**Reading text**
1. A polypeptide comprising an E2IG3 sequence or a substantially identical fragment thereof.

2. A polynucleotide comprising a sequence encoding an E2IG3 polypeptide or substantially identical a fragment thereof.

3. An expression vector comprising the polynucleotide of claim 2.

4. A transformed cell comprising the polynucleotide of claim 2.

5. A transformed cell comprising the expression vector of claim 3.

6. The transformed host cell of claim 4, wherein the host cell is prokaryotic.

7. The transformed host cell of claim 4, wherein the host cell is eukaryotic.

8. The transformed host cell of claim 4, wherein the host cell is a cancer cell.

9. A method for identification of E2IG3 polypeptide function comprising:

treating cells with estrogen;

determining polynucleotide expression patterns using a gene array;

determining the polypeptide phosphorylation expression patterns; and

correlating the polynucleotide and polypeptide phosphorylation expression patterns.

10. An antibody that binds to an E2IG3 polypeptide or a substantially identical fragment thereof.

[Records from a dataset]

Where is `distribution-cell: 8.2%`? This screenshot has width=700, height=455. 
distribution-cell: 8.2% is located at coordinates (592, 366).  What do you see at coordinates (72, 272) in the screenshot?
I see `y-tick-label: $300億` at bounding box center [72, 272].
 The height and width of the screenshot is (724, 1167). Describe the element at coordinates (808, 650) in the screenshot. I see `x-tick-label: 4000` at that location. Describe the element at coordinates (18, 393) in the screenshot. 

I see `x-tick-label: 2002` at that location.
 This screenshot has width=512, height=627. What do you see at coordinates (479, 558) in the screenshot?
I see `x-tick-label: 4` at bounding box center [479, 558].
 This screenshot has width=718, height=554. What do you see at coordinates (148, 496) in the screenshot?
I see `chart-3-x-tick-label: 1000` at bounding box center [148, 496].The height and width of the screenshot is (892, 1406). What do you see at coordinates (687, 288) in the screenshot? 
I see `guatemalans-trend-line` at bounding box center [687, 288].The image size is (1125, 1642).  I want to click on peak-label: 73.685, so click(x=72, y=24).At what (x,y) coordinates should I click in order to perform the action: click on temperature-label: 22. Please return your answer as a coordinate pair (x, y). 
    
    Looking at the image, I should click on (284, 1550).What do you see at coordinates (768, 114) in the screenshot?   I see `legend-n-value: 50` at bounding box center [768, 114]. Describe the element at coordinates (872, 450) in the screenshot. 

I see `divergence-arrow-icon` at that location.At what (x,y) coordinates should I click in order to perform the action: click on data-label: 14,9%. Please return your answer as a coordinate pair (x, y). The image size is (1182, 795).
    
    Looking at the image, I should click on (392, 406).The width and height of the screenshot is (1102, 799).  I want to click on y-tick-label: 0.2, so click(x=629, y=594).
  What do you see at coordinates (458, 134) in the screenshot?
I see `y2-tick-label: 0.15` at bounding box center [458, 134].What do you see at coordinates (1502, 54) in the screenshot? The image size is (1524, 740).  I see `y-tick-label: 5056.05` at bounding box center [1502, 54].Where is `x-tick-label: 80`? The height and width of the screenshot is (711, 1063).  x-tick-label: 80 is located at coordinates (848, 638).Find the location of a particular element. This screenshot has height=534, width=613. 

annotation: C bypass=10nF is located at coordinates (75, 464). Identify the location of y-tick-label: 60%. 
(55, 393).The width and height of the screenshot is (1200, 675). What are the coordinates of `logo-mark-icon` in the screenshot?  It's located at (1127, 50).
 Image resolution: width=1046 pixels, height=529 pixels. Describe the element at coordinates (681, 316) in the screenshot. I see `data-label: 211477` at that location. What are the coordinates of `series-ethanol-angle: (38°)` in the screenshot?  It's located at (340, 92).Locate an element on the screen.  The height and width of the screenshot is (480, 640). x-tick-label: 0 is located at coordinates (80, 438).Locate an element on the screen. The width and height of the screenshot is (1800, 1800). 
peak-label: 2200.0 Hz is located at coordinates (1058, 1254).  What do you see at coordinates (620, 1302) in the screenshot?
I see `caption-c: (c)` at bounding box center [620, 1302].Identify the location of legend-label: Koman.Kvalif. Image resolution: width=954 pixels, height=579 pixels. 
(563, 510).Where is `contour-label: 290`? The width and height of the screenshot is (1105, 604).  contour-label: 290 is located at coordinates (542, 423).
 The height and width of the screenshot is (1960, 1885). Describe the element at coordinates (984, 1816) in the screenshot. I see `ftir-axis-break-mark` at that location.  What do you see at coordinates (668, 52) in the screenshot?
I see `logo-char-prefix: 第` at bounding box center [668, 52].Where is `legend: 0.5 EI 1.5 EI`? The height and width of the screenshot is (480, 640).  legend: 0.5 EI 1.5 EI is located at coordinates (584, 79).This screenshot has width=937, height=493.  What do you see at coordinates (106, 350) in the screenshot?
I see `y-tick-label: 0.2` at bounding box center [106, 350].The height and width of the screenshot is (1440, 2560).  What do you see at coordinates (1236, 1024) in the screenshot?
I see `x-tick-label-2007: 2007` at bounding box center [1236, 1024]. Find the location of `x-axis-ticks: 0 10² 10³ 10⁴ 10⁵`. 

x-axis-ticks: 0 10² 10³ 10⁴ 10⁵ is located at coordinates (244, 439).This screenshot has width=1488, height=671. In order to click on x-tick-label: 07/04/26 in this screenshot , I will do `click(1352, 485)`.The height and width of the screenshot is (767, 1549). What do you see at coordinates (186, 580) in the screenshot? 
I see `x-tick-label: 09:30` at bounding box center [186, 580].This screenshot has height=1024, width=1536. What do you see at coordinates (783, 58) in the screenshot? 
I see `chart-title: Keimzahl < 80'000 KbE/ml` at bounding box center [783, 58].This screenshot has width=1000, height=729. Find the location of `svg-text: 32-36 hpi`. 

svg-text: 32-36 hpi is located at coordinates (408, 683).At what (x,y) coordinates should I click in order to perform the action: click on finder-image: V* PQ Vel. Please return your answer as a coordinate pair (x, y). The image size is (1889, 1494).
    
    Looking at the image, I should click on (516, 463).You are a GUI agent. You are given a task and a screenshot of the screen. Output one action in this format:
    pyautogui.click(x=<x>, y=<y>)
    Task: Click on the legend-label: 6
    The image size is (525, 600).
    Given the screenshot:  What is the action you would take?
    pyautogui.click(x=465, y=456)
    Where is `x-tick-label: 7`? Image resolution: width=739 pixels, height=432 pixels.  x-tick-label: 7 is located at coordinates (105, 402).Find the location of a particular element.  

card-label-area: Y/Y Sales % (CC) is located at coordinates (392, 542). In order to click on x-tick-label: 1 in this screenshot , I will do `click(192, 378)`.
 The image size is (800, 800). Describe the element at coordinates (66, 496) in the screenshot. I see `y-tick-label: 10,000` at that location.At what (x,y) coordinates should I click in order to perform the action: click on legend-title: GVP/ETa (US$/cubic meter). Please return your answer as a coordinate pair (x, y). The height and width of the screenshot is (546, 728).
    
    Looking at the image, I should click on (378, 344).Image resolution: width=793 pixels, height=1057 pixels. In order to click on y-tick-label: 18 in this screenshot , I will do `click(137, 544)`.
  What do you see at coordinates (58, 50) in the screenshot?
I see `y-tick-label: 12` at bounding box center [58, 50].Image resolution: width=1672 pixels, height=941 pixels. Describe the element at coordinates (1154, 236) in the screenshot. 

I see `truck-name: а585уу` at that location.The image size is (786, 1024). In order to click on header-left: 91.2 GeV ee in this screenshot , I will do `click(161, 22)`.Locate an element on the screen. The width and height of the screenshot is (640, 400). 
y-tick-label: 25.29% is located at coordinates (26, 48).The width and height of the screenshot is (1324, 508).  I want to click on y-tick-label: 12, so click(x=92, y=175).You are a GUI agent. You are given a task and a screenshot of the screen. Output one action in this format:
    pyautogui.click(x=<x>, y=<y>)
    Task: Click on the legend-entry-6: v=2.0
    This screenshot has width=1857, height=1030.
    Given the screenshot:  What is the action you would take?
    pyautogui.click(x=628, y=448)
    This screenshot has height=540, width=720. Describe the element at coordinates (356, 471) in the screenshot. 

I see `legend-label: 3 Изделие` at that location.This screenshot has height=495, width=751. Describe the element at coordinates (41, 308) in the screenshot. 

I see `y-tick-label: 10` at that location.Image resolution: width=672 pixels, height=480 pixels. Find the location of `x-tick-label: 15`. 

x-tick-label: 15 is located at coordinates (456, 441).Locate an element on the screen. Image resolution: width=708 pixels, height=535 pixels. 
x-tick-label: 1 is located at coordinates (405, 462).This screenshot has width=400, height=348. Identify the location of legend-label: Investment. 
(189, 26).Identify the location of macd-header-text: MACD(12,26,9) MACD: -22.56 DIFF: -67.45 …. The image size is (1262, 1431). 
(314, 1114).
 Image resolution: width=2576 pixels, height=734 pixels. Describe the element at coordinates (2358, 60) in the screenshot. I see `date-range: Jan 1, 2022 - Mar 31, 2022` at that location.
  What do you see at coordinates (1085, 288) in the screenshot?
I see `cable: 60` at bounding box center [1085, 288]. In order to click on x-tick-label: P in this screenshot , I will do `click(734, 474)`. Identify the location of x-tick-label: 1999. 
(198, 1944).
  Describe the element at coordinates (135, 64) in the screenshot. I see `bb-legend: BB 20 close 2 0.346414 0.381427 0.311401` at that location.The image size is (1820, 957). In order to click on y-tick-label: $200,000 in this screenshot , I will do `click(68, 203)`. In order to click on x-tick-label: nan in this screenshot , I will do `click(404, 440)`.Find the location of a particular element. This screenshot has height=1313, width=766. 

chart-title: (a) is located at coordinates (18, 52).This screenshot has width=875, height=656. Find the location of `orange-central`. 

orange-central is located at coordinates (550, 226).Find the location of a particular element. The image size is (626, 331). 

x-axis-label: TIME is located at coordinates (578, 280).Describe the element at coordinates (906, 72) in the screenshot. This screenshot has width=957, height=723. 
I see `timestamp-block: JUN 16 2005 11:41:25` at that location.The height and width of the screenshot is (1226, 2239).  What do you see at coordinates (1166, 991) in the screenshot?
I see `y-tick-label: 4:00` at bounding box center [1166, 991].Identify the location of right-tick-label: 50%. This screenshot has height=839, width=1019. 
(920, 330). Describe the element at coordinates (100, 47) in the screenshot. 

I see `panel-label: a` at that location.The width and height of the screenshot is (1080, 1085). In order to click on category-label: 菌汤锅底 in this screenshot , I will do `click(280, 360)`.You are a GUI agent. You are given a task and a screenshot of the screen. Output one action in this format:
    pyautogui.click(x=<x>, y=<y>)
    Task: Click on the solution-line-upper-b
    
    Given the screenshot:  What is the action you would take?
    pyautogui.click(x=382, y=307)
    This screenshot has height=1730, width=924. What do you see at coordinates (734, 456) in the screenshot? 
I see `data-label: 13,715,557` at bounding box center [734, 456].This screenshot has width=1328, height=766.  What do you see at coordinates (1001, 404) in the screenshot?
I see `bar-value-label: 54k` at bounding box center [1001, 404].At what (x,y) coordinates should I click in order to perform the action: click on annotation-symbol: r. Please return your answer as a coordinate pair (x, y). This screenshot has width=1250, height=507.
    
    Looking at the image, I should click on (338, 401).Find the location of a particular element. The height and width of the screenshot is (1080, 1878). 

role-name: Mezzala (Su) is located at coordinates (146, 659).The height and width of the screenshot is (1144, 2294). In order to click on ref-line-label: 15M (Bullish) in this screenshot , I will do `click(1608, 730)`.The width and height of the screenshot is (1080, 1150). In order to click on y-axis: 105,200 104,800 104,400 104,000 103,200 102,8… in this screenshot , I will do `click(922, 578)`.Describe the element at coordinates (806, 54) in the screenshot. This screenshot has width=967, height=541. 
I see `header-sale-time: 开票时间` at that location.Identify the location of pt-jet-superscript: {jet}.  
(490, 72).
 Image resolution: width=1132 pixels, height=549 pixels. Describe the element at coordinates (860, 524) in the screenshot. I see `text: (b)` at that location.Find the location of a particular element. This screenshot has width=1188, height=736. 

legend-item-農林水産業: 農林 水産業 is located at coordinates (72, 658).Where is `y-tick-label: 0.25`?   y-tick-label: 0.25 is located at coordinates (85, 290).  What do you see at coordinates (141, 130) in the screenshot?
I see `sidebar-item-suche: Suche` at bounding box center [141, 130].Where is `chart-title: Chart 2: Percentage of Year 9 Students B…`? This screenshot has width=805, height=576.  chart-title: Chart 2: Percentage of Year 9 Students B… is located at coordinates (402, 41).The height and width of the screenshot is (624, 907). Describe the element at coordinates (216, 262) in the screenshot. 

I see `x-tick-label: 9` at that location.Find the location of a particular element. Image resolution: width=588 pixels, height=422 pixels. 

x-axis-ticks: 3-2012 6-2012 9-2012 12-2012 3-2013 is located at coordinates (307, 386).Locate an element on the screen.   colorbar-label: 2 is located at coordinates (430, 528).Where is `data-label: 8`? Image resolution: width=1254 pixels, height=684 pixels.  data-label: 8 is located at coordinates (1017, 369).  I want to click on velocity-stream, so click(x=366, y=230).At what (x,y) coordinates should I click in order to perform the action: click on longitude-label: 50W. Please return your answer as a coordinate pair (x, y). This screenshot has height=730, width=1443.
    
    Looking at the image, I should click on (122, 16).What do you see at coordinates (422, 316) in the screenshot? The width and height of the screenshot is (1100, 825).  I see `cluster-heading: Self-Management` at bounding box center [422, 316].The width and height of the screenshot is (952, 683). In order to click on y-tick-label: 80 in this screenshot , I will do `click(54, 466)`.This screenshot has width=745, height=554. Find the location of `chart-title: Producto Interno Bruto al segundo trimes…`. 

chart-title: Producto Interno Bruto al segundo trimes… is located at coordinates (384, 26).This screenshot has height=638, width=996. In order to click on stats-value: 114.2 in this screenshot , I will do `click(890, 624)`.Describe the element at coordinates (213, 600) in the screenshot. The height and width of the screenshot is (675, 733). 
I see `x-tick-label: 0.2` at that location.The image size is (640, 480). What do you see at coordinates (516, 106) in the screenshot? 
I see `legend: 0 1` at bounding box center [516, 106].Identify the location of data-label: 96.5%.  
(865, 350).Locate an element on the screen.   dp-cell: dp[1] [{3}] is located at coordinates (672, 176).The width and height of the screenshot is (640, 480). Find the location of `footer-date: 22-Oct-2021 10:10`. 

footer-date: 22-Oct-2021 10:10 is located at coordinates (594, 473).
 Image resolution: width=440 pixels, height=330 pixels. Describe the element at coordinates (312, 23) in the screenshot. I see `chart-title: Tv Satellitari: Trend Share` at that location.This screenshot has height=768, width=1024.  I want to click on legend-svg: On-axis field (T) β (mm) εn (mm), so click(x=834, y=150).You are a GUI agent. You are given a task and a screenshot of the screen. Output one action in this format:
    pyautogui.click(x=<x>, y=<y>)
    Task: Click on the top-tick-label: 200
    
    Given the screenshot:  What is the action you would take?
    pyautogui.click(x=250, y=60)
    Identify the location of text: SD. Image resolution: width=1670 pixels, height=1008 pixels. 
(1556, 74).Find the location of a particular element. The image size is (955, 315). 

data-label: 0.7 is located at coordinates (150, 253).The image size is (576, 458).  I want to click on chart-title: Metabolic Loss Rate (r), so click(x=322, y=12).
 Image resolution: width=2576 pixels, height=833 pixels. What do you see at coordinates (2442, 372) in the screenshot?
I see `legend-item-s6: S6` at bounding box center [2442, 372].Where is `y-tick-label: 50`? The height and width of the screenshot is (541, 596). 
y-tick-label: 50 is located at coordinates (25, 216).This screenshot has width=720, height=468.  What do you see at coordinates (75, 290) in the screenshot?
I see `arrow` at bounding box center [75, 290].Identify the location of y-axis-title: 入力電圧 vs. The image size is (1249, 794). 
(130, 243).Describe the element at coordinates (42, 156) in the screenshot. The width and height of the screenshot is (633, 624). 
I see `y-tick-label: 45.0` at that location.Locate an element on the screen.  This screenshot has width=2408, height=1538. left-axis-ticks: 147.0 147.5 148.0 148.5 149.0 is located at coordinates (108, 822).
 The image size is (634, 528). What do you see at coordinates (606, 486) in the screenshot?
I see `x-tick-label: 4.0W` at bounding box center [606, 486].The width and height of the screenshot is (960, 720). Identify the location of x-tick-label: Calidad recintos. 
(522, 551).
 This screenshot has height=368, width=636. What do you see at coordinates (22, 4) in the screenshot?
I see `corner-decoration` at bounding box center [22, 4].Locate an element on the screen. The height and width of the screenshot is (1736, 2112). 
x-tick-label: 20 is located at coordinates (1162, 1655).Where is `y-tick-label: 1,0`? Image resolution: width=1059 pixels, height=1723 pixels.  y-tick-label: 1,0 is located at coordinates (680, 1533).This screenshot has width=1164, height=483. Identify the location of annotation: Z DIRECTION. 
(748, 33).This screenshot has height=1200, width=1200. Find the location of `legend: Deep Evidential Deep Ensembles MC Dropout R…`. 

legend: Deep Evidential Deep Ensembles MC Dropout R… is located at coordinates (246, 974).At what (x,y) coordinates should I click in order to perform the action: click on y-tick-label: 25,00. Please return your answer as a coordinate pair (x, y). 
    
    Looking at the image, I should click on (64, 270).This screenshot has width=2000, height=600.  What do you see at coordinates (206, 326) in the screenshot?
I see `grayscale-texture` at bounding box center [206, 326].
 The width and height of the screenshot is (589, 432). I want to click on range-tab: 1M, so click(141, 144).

**Work request 1**
Decide whether each statement agrees with the E2IG3 claims. Answer yes or no, and quote the words from the claims that settle it. (a) Claim 6 says the host cell may be prokaryotic. (b) The method in claim 9 begins by treating cells with insulin. (c) Claim 5 covers a transformed cell that comprises the polynucleotide of claim 2.
**Work request 2**
Extend the E2IG3 claims beyond claim 10 with more numbered claims written in the same style.

**Exercise output 1**
(a) Yes: "wherein the host cell is prokaryotic."
(b) No: "treating cells with estrogen;"
(c) No: "A transformed cell comprising the expression vector of claim 3."

**Exercise output 2**
11. The antibody of claim 10, wherein the antibody binds a nucleotide binding site domain of the E2IG3 polypeptide.

12. A method for identification of molecules that modulate E2IG3 expression comprising:

adding candidate molecules to the culture medium of cells expressing E2IG3 mRNA;

measuring E2IG3 expresssion; and

comparing the level of E2IG3 expression in the presence of the candidate molecules to the level of E2IG3 expression in the absence of the candidate molecules.

13. The method of claim 12, wherein E2IG3 expression is measured by E2IG3 polynucleotide expression.

14. The method of claim 12, wherein E2IG3 expression is measured by E2IG3 polypeptide expression.

15. A method for identification of molecules that modulate E2IG3-mediated apoptosis comprising:

measuring the degree of apoptosis; and

comparing the degree of apoptosis in the presence of the candidate molecules to the degree of apoptosis in the absence of the candidate molecules.

16. A method of treating or preventing a proliferative disease in a mammal comprising administering a polypeptide of claim 1.

17. A method of treating or preventing a proliferative disease in a mammal comprising administering a polynucleotide of claim 2.

18. A method of treating or preventing a proliferative disease in a mammal comprising administering an antibody of claim 10.